Günter Hayn mit Dank und Respekt zugeeignet

 

Moskaus legendärer Botschafter in London von 1932 bis 1943 ist im Blättchen (Nr. 5/2017) bereits von Mathias Iven gewürdigt worden. Anlass bot seinerzeit das deutschsprachige Erscheinen der Tagebuchaufzeichnungen Iwan Maiskis aus der Londoner Zeit. Nun lockt eine wohlfeile Taschenbuchausgabe im selben Verlag, noch einmal hinter die Kulissen der Sowjetdiplomatie jener weltbewegenden Tage zu schauen. Und der Blick des Lesers ist mit dem Wissen um den Moskauer Krieg gegen die Ukraine fraglos aufmerksamer geworden.

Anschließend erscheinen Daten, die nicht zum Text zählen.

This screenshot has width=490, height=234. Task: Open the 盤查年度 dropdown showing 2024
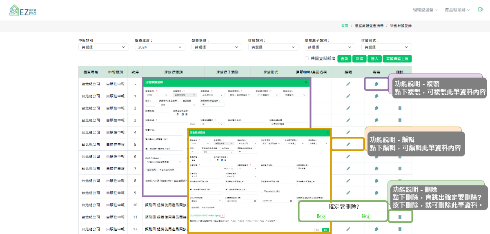(160, 47)
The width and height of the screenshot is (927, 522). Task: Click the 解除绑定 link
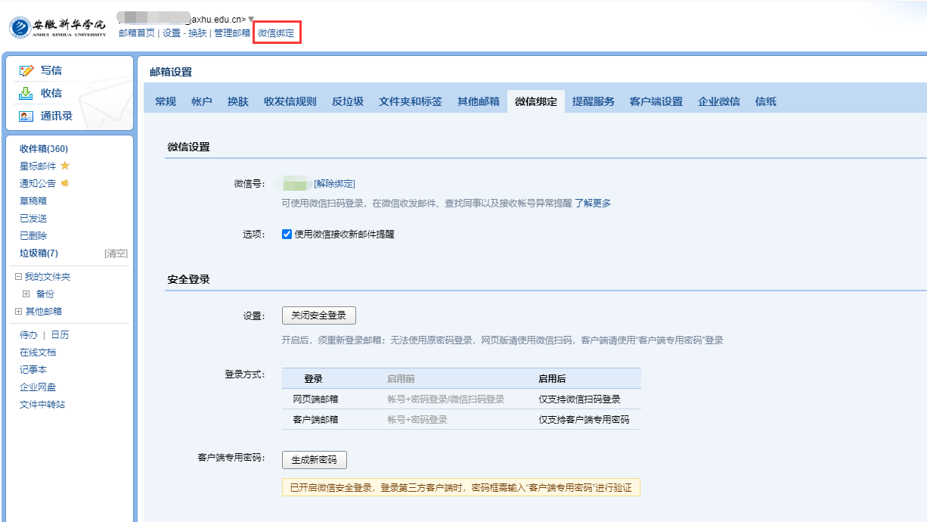click(x=334, y=184)
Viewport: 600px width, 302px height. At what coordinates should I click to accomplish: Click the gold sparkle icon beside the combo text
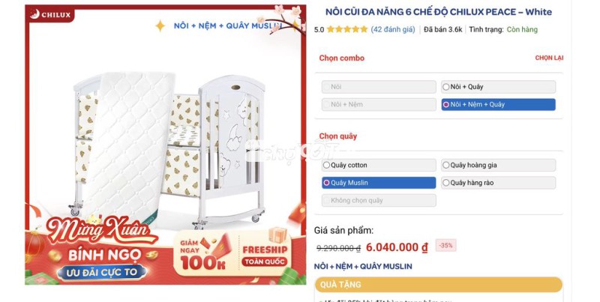coord(160,25)
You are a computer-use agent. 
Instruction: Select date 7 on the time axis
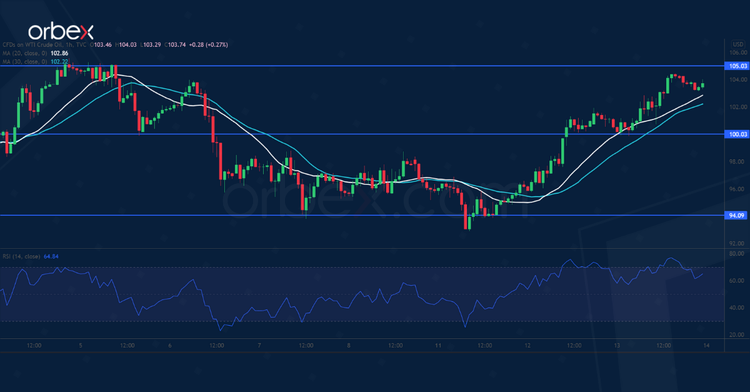tap(259, 346)
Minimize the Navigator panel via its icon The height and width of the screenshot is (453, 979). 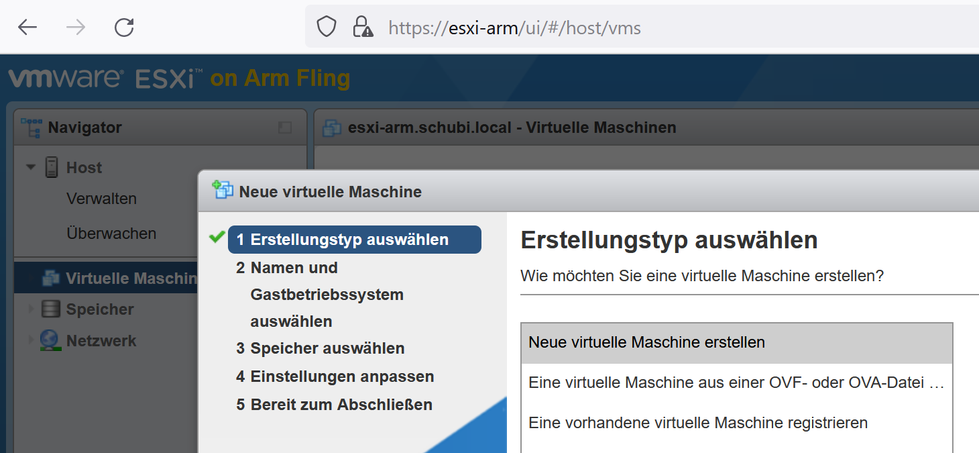point(285,128)
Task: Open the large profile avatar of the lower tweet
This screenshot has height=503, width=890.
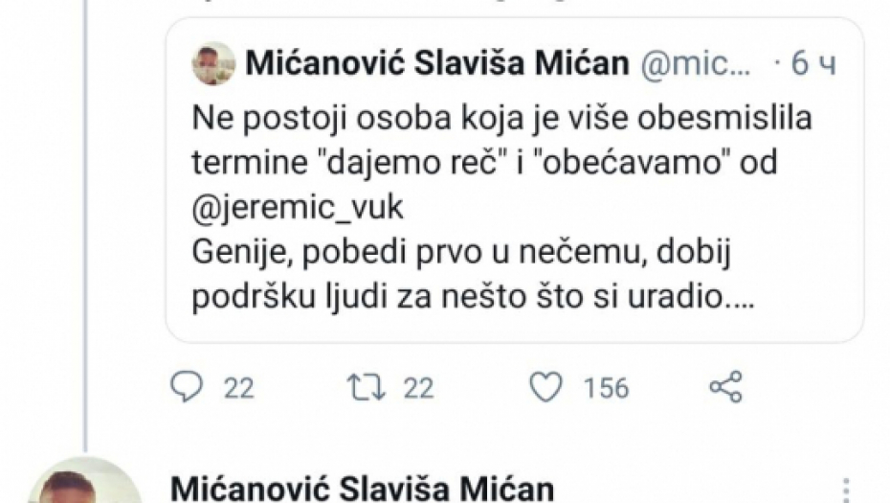Action: click(x=84, y=484)
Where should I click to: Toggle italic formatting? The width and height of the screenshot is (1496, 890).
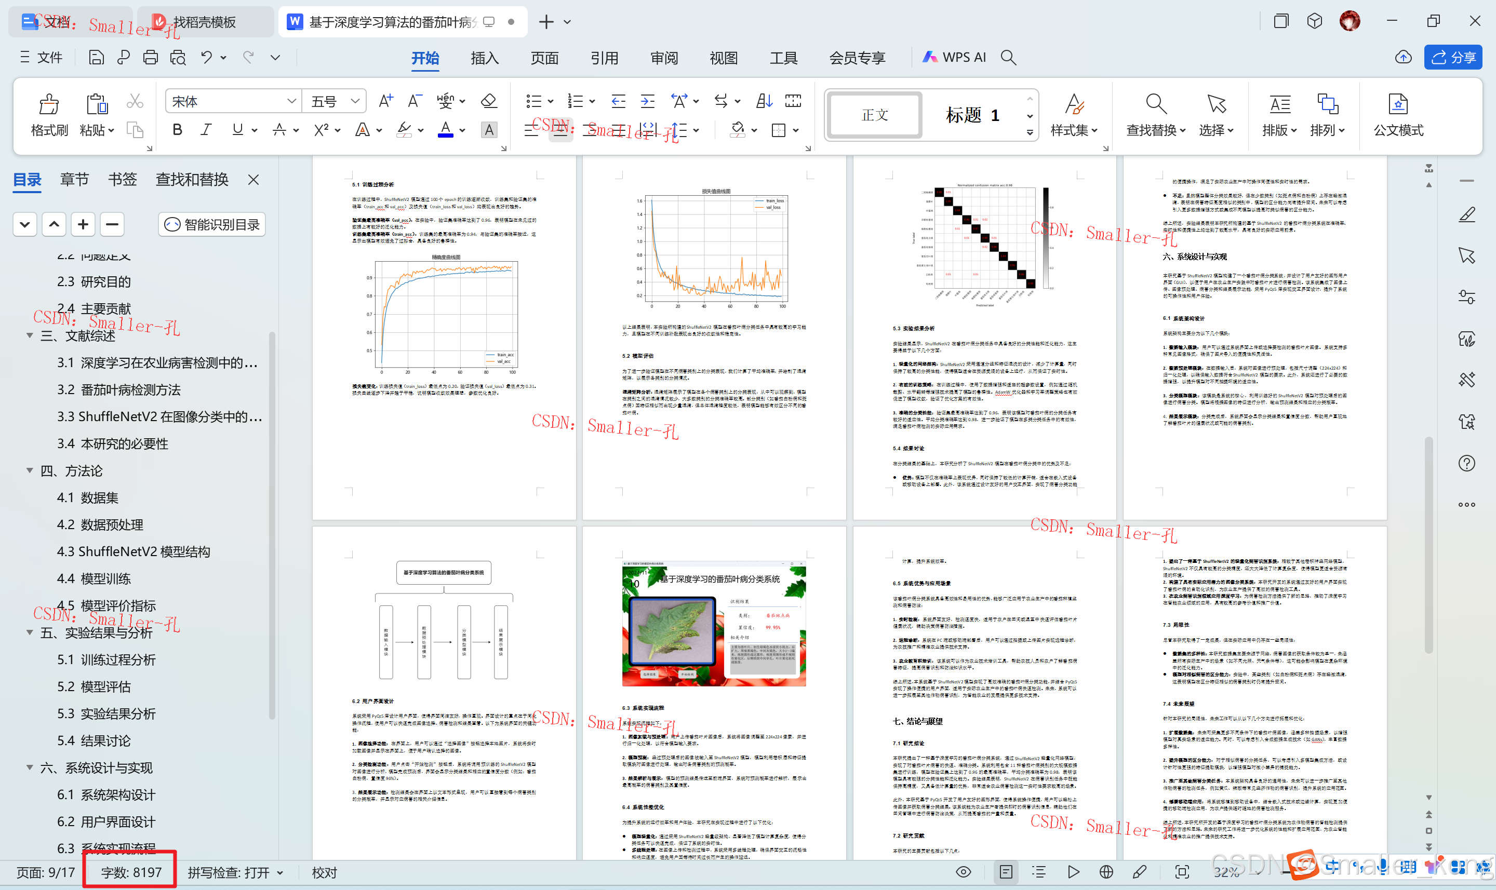coord(206,130)
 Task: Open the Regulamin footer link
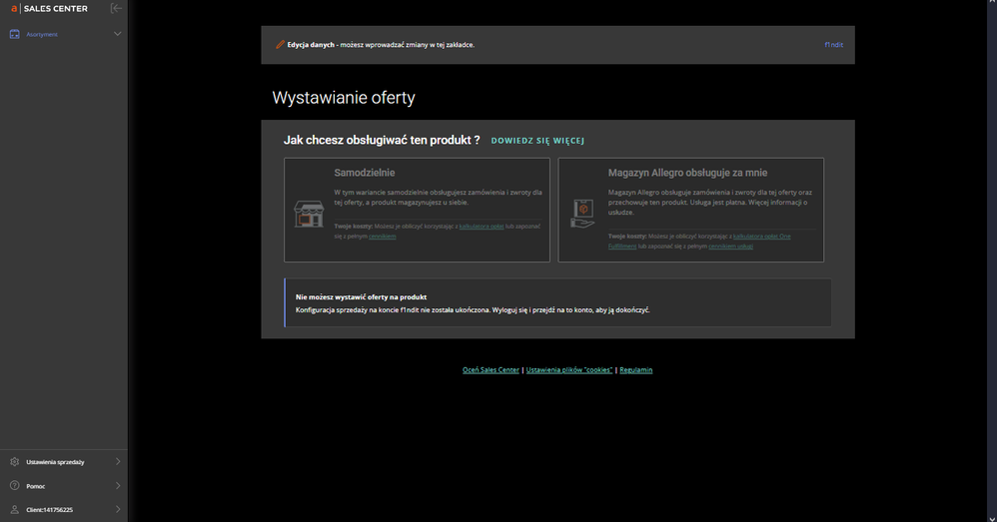635,370
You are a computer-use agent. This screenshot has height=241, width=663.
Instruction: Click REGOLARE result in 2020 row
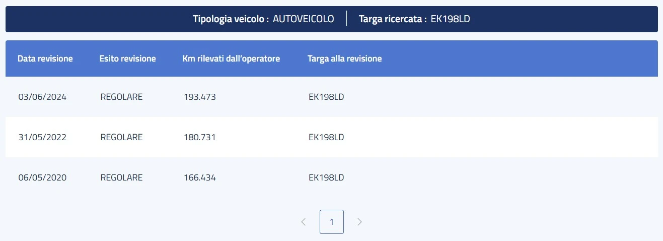click(x=121, y=177)
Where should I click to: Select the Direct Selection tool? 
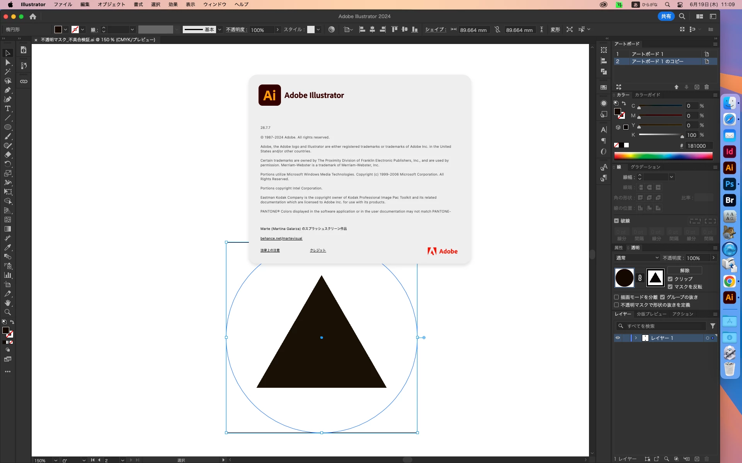pos(8,63)
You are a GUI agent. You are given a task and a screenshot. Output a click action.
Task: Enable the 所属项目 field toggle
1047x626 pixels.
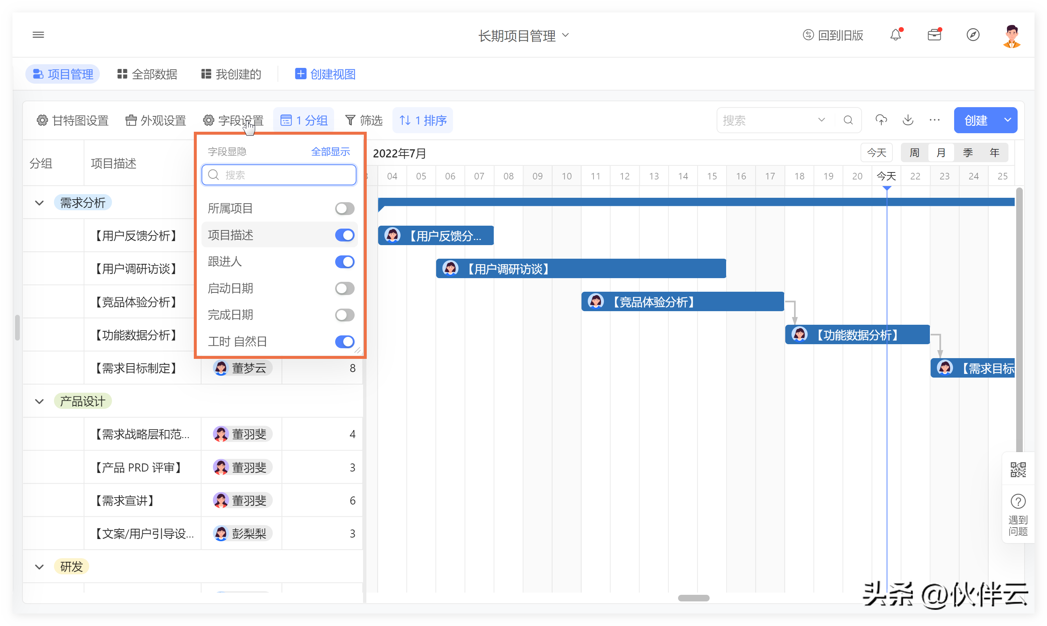(344, 208)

Im englischen Original sind es schlicht die Tagebücher Maiskis, des Botschafters in London, eine weitere Klassifizierung erfolgt nicht. Die deutsche Ausgabe preist hingegen an: „Ein Diplomat im Kampf gegen Hitler 1932–1943“. Aber trifft das auch für die Zeit zwischen August 1939 und Juni 1941 zu? Hat Maiski in dieser Zeit – und sei es getarnt und ganz gegen die Linie von Stalins Außenminister Molotow – tatsächlich gegen Hitler gekämpft? Am 24. August 1939 notiert er: „Unsere Politik vollführt allem Anschein nach eine scharfe Richtungsänderung, deren Bedeutung und deren Konsequenzen mir noch nicht klar sind.“ Und den 17. September 1939, den ohne Kriegserklärung erfolgenden Einmarsch der Roten Armee in Ostpolen, erklärt Maiski in London immer nach dieser Logik: Wir holen uns einfach zurück, was unser Nachbar sich widerrechtlich angeeignet hatte, als wir wehrlos waren. Zum sowjetischen Überfall auf Finnland: „Am Morgen des 30. November [1939] war die Sowjetunion gezwungen, die finnische Grenze zu überschreiten und tief auf finnisches Staatsgebiet vorzustoßen.“ Hat Maiski in dieser Zeit gegen Hitler gekämpft? Er blieb fraglos der Hitler-Gegner, der er schon immer gewesen war, doch hat er zugleich an der diplomatischen Front gegen Hitlerdeutschland gekämpft? Gekämpft, wie er es nach dem 22. Juni 1941 tatsächlich tun wird?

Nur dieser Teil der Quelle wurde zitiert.